Screenshot grounding data:

☆ ☆ ☆ ☆ ☆ ☆ ☆

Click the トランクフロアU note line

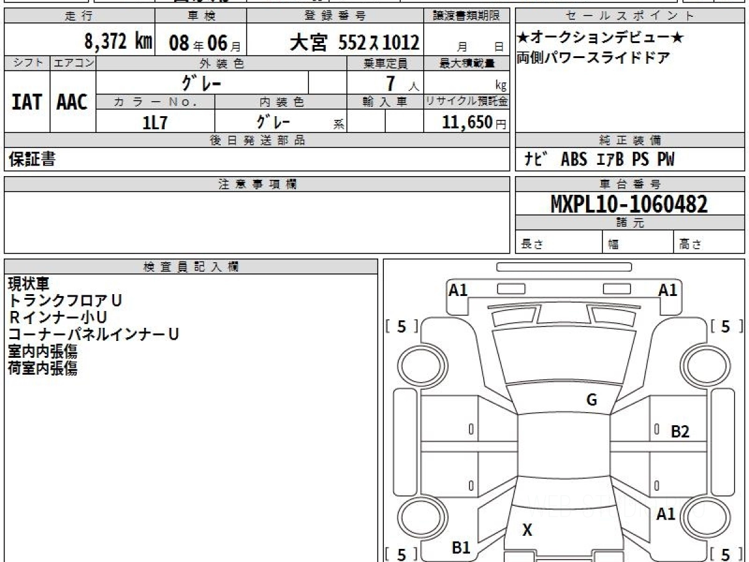pyautogui.click(x=64, y=300)
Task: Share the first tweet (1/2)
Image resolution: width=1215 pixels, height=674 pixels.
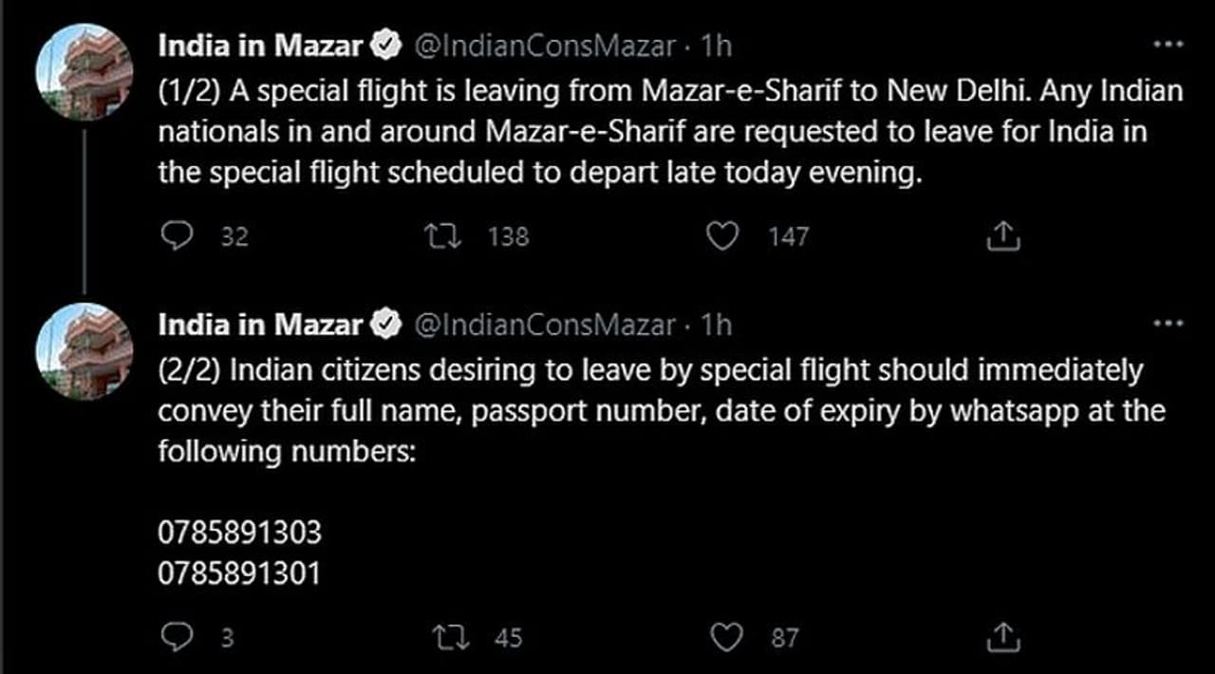Action: tap(1002, 235)
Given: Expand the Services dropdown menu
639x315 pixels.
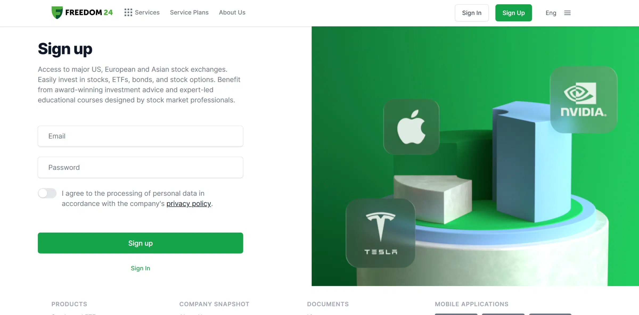Looking at the screenshot, I should point(147,13).
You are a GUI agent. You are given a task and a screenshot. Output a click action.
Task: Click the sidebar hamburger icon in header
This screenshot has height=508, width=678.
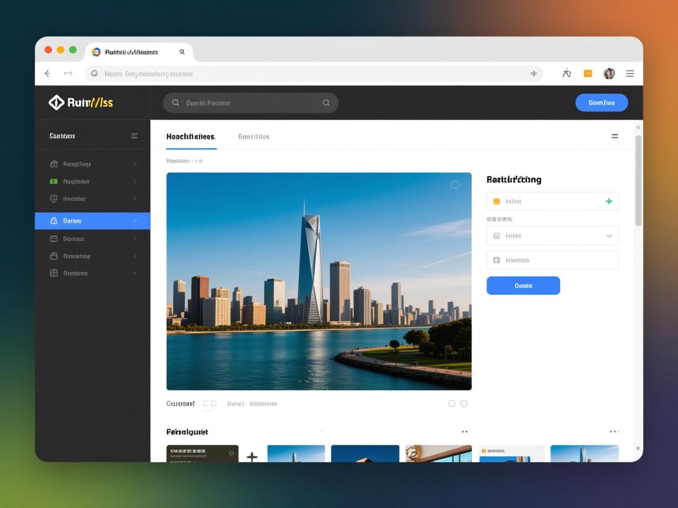click(134, 136)
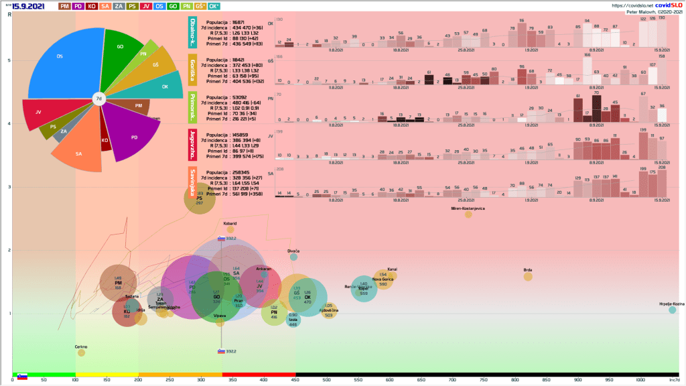The width and height of the screenshot is (686, 386).
Task: Click the Miren-Kostanjevica bubble
Action: [x=468, y=214]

☆ ☆ ☆ ☆ ☆ ☆ ☆

• [Problem to work on]: Pictures are not part of the copy; transcribe the rest of the data verbatim.

• [Your solution]:
Click the トランクフロアU note line

pyautogui.click(x=64, y=300)
Task: Share the first tweet (1/2)
Image resolution: width=1215 pixels, height=674 pixels.
Action: tap(1002, 235)
Given: Expand the Services dropdown menu
639x315 pixels.
Looking at the screenshot, I should point(147,13).
You are a GUI agent. You are given a task and a screenshot. Output a click action.
Task: Click the sidebar hamburger icon in header
This screenshot has height=508, width=678.
click(134, 136)
The width and height of the screenshot is (686, 386).
Task: Click the Miren-Kostanjevica bubble
Action: [x=468, y=214]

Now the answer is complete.